New Zealand’s financial system expanded 1.1% quarter-on-quarter in Q3 2025 versus expectations of a 0.9% development determine and the sooner 1.0% contraction, marking its strongest quarterly efficiency in over a yr.
Nonetheless, it’s additionally price noting that the earlier interval’s studying noticed a slight downgrade from the initially reported 0.9% contraction.
Key Takeaways
- Quarterly development: GDP elevated 1.1% in Q3 2025, the strongest enlargement since early 2024
- Annual development: The financial system grew 0.5% over the yr to September 2025
- Sectoral drivers: The first sector and companies industries led the restoration, whereas interest-rate delicate sectors remained subdued
- Export efficiency: Robust commodity costs, notably in dairy and beef, supported export earnings regardless of weak world demand
- Home demand: Family consumption and enterprise funding confirmed indicators of stabilization after extended weak point
- Coverage implications: The information suggests the RBNZ’s aggressive easing cycle is starting to achieve traction
Hyperlink to official Stats NZ New Zealand GDP (Q3 2025)

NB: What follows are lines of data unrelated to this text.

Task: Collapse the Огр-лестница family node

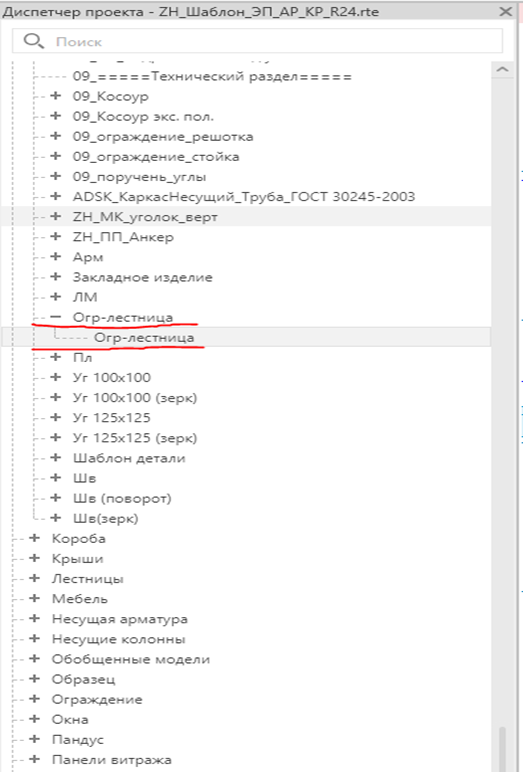Action: 56,317
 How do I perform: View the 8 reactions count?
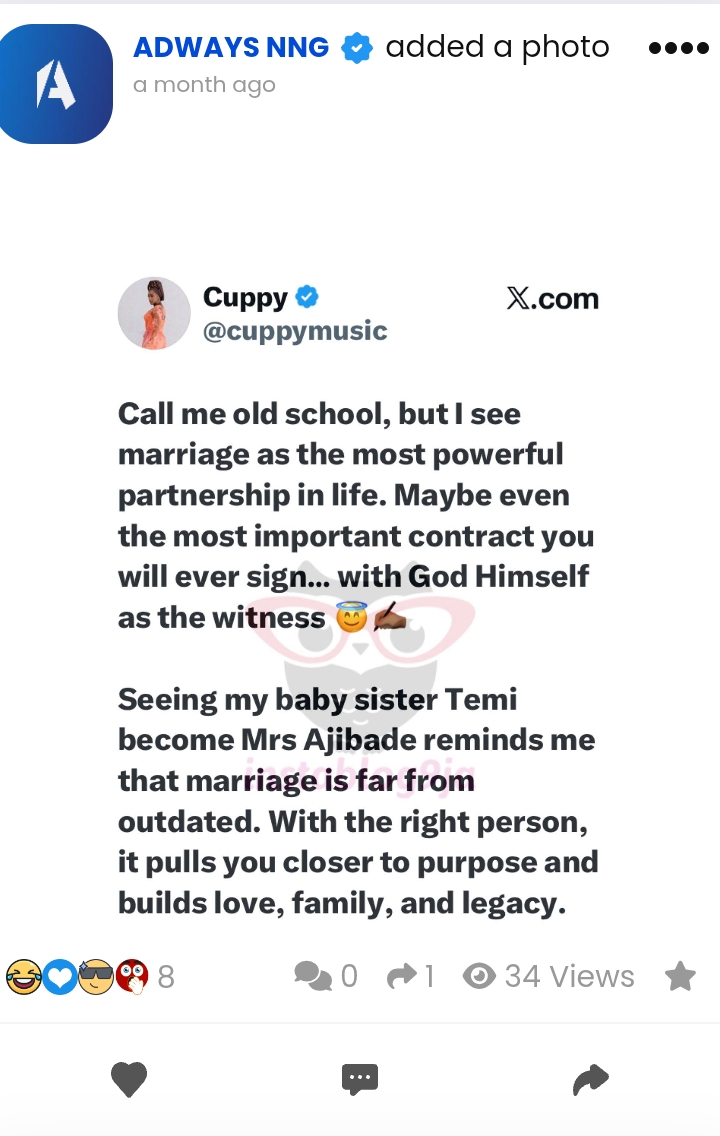[166, 976]
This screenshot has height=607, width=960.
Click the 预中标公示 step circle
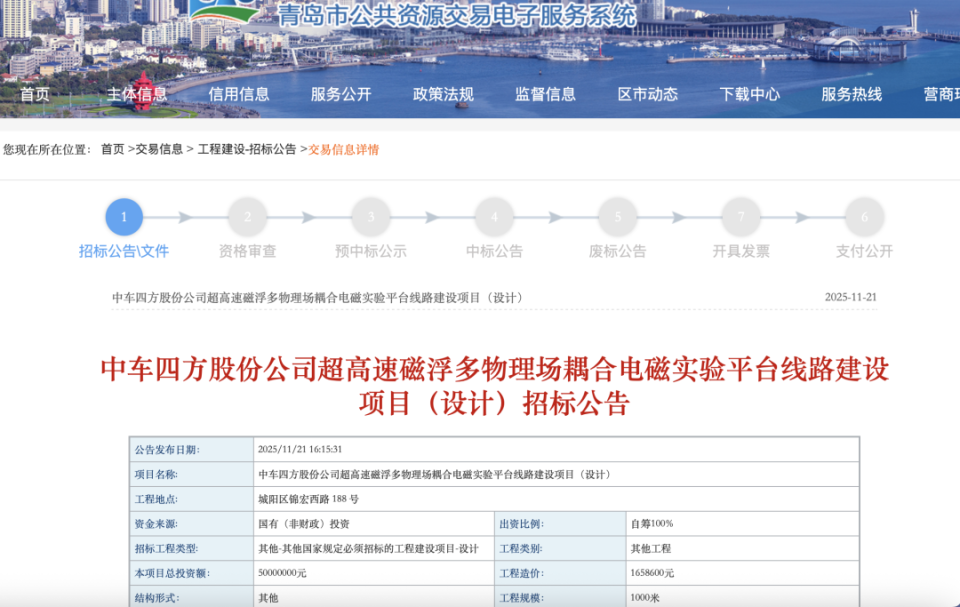click(x=371, y=217)
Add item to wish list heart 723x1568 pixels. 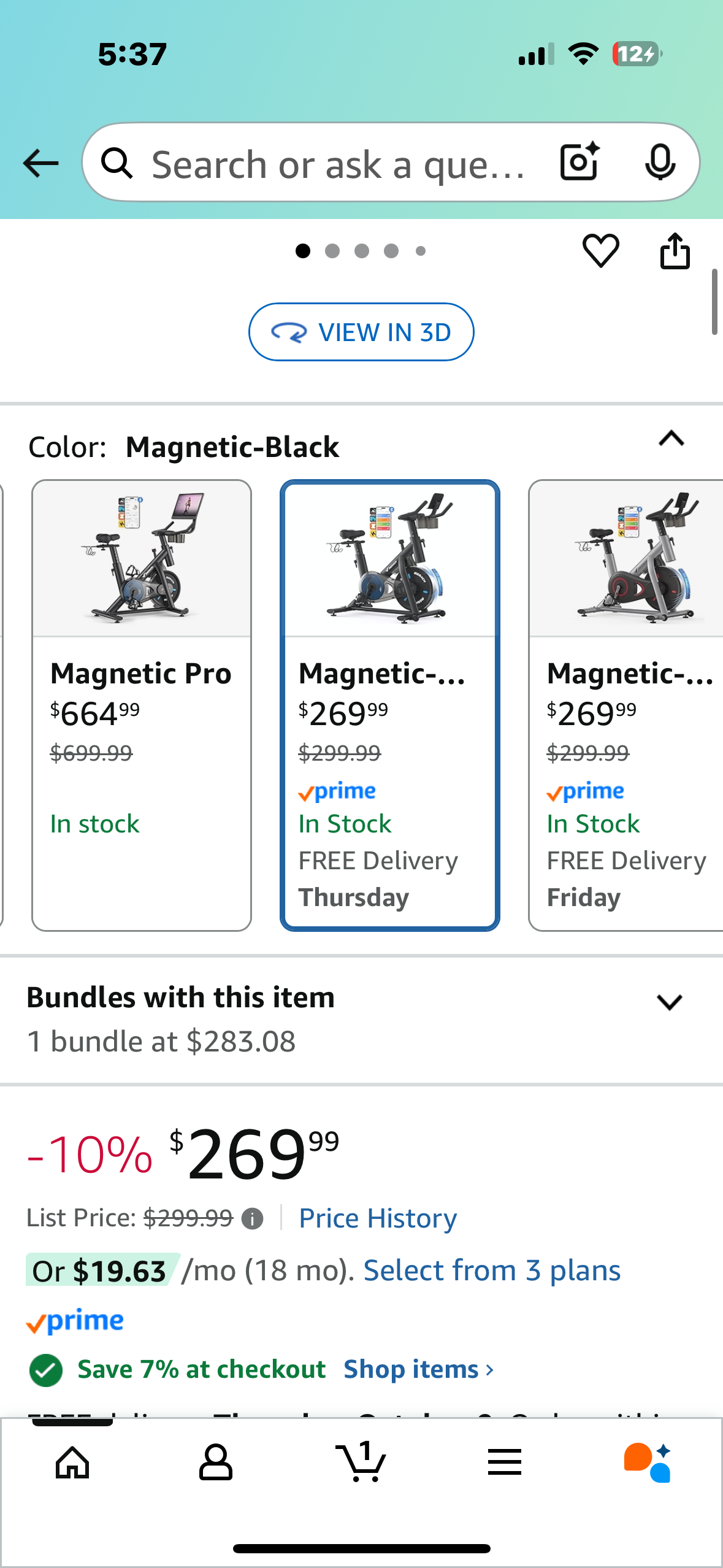[x=600, y=251]
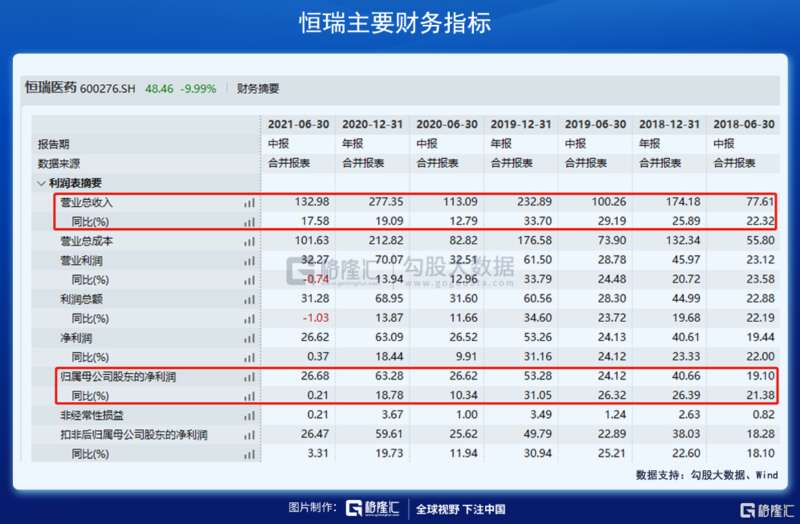Switch to the 财务摘要 tab
This screenshot has width=800, height=524.
[258, 88]
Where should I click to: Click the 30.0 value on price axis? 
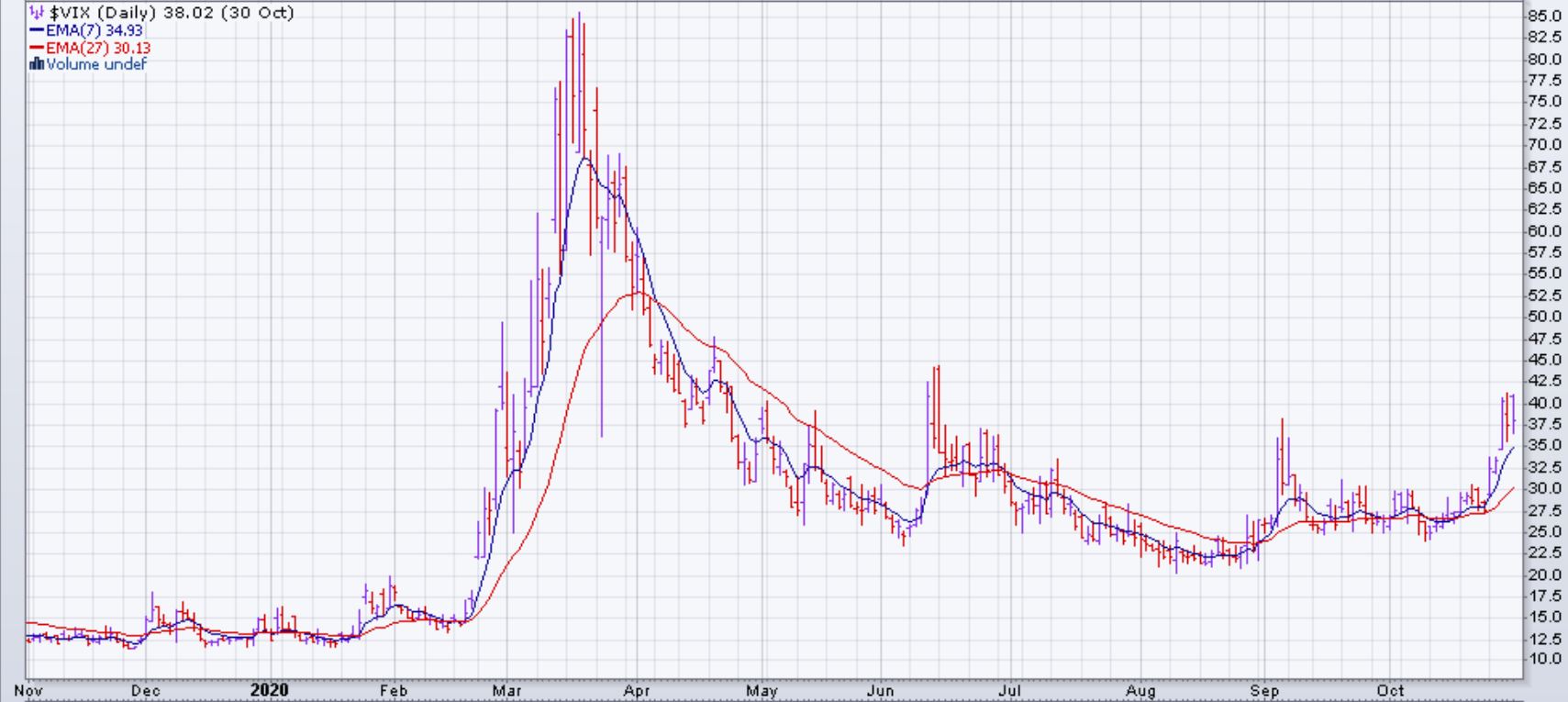tap(1544, 488)
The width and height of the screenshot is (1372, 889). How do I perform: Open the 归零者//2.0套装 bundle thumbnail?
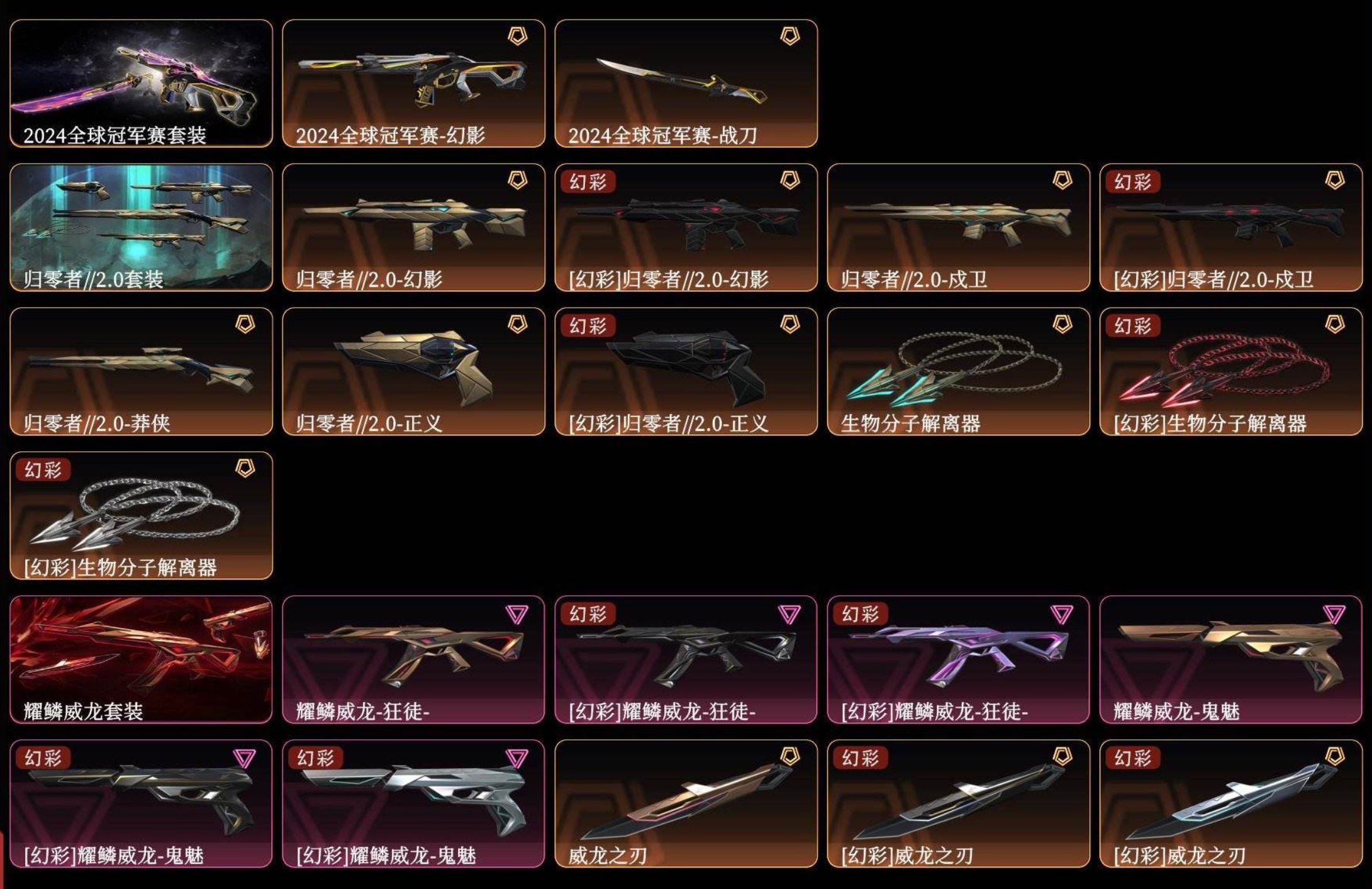[x=141, y=227]
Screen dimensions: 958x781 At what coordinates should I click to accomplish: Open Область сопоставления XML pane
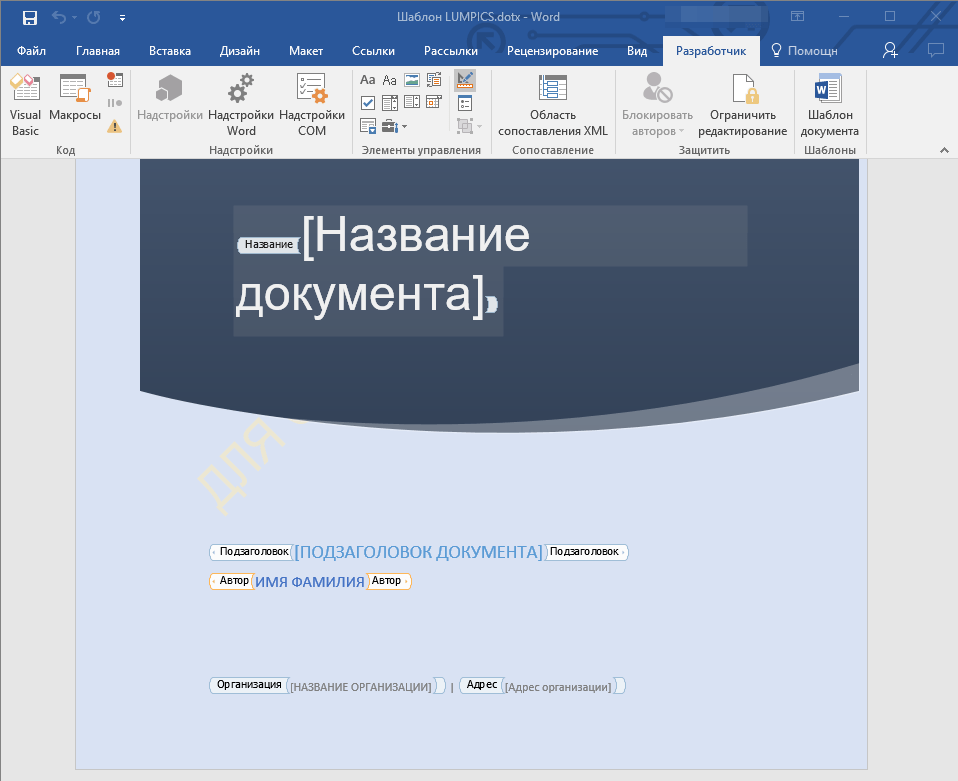click(552, 106)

Whereas the 1.1% quarterly enlargement was actually welcome, the annual development price of simply 0.5% underscores that New Zealand’s financial system stays fragile and working nicely beneath its potential. Apart from, a lot of the rebound seems to have been pushed by the first sector, benefiting from elevated export commodity costs and a weaker alternate price, relatively than broad-based home demand restoration.
Market Reactions
New Zealand Greenback vs. Main Currencies: 5-min
Overlay of NZD vs. Main Currencies Chart by TradingView
The Kiwi underwent a risky response to the discharge, initially rallying on upbeat headline figures, however rapidly returning good points seemingly on profit-taking and merchants scrutinizing whether or not or not the underlying information mirrored notable enhancements.
Inside minutes of the post-GDP spike, NZD reversed course and weakened steadily all through the primary few hours of the Asian session. Losses ranged from 0.08% versus the Aussie to 0.23% towards the Canadian greenback, because the forex offered off steadily throughout the board.